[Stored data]
--- START ---

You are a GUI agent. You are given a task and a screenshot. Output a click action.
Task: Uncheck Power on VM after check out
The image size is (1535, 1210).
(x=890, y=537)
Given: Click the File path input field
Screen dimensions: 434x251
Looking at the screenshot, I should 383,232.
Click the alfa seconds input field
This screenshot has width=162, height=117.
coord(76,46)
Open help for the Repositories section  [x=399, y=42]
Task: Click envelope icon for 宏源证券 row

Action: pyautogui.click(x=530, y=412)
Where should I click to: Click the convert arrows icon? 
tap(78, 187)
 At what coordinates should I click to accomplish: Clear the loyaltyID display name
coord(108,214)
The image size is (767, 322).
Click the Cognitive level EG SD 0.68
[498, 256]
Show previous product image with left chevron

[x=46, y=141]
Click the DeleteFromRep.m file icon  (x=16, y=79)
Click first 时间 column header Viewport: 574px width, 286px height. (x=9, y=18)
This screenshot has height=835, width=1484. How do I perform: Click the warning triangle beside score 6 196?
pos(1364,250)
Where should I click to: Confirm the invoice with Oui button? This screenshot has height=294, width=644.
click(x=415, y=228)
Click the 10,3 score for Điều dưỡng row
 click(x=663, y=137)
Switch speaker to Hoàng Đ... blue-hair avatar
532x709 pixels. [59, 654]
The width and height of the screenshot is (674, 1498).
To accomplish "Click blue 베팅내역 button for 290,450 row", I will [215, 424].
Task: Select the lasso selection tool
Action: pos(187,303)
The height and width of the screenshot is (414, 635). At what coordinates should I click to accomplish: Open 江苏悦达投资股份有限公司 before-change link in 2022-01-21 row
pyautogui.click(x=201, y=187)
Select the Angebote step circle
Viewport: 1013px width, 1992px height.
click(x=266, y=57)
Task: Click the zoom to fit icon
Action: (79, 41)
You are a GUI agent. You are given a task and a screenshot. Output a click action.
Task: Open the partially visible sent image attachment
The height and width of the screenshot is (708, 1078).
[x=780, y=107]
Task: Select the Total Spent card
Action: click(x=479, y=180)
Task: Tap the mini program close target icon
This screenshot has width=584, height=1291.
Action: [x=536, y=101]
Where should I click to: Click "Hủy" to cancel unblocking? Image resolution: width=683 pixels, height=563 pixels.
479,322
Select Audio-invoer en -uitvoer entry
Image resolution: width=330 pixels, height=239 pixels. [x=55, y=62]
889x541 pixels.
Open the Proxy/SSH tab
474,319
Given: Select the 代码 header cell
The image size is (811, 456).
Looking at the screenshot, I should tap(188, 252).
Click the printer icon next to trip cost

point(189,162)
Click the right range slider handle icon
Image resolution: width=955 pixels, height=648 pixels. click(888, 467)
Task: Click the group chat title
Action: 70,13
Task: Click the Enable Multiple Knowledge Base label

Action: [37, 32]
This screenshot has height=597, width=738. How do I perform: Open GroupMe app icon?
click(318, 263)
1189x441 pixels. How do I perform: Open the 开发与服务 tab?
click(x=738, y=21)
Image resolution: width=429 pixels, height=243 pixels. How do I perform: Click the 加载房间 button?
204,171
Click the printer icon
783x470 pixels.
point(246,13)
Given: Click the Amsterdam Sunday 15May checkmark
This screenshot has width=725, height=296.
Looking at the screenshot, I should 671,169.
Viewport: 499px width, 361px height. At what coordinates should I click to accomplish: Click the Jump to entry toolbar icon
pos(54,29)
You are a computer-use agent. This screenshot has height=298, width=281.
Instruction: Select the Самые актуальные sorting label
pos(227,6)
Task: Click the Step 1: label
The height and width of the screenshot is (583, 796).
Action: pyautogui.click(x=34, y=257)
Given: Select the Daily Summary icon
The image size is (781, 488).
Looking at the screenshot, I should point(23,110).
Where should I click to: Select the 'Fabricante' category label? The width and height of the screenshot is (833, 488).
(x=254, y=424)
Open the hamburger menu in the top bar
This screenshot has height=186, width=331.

--- END ---

> INSTRUCTIONS TO FOLLOW: Write out every line of the data again, exactly as it reads.

> TASK RESPONSE:
You are a GUI agent. You are given a task and a screenshot. Output a click action.
Task: Uncheck Power on VM after check out
The image size is (1535, 1210).
(x=890, y=537)
Given: Click the File path input field
Screen dimensions: 434x251
Looking at the screenshot, I should 383,232.
Click the alfa seconds input field
This screenshot has width=162, height=117.
coord(76,46)
Open help for the Repositories section  [x=399, y=42]
Task: Click envelope icon for 宏源证券 row

Action: pyautogui.click(x=530, y=412)
Where should I click to: Click the convert arrows icon? 
tap(78, 187)
 At what coordinates should I click to accomplish: Clear the loyaltyID display name
coord(108,214)
The image size is (767, 322).
Click the Cognitive level EG SD 0.68
[498, 256]
Show previous product image with left chevron

[x=46, y=141]
Click the DeleteFromRep.m file icon  (x=16, y=79)
Click first 时间 column header Viewport: 574px width, 286px height. (x=9, y=18)
This screenshot has height=835, width=1484. How do I perform: Click the warning triangle beside score 6 196?
pos(1364,250)
Where should I click to: Confirm the invoice with Oui button? This screenshot has height=294, width=644.
click(x=415, y=228)
Click the 10,3 score for Điều dưỡng row
 click(x=663, y=137)
Switch speaker to Hoàng Đ... blue-hair avatar
532x709 pixels. [59, 654]
The width and height of the screenshot is (674, 1498).
To accomplish "Click blue 베팅내역 button for 290,450 row", I will [215, 424].
Task: Select the lasso selection tool
Action: pos(187,303)
The height and width of the screenshot is (414, 635). At what coordinates should I click to accomplish: Open 江苏悦达投资股份有限公司 before-change link in 2022-01-21 row
pyautogui.click(x=201, y=187)
Select the Angebote step circle
Viewport: 1013px width, 1992px height.
click(x=266, y=57)
Task: Click the zoom to fit icon
Action: (79, 41)
You are a GUI agent. You are given a task and a screenshot. Output a click action.
Task: Open the partially visible sent image attachment
The height and width of the screenshot is (708, 1078).
[x=780, y=107]
Task: Select the Total Spent card
Action: click(x=479, y=180)
Task: Tap the mini program close target icon
This screenshot has width=584, height=1291.
Action: [x=536, y=101]
Where should I click to: Click "Hủy" to cancel unblocking? Image resolution: width=683 pixels, height=563 pixels.
479,322
Select Audio-invoer en -uitvoer entry
Image resolution: width=330 pixels, height=239 pixels. [x=55, y=62]
889x541 pixels.
Open the Proxy/SSH tab
474,319
Given: Select the 代码 header cell
The image size is (811, 456).
Looking at the screenshot, I should tap(188, 252).
Click the printer icon next to trip cost

point(189,162)
Click the right range slider handle icon
Image resolution: width=955 pixels, height=648 pixels. click(888, 467)
Task: Click the group chat title
Action: 70,13
Task: Click the Enable Multiple Knowledge Base label

Action: [37, 32]
This screenshot has height=597, width=738. How do I perform: Open GroupMe app icon?
click(318, 263)
1189x441 pixels. How do I perform: Open the 开发与服务 tab?
click(x=738, y=21)
Image resolution: width=429 pixels, height=243 pixels. How do I perform: Click the 加载房间 button?
204,171
Click the printer icon
783x470 pixels.
point(246,13)
Given: Click the Amsterdam Sunday 15May checkmark
This screenshot has width=725, height=296.
Looking at the screenshot, I should 671,169.
Viewport: 499px width, 361px height. At what coordinates should I click to accomplish: Click the Jump to entry toolbar icon
pos(54,29)
You are a computer-use agent. This screenshot has height=298, width=281.
Instruction: Select the Самые актуальные sorting label
pos(227,6)
Task: Click the Step 1: label
The height and width of the screenshot is (583, 796).
Action: pyautogui.click(x=34, y=257)
Given: Select the Daily Summary icon
The image size is (781, 488).
Looking at the screenshot, I should point(23,110).
Where should I click to: Select the 'Fabricante' category label? The width and height of the screenshot is (833, 488).
(x=254, y=424)
Open the hamburger menu in the top bar
This screenshot has height=186, width=331.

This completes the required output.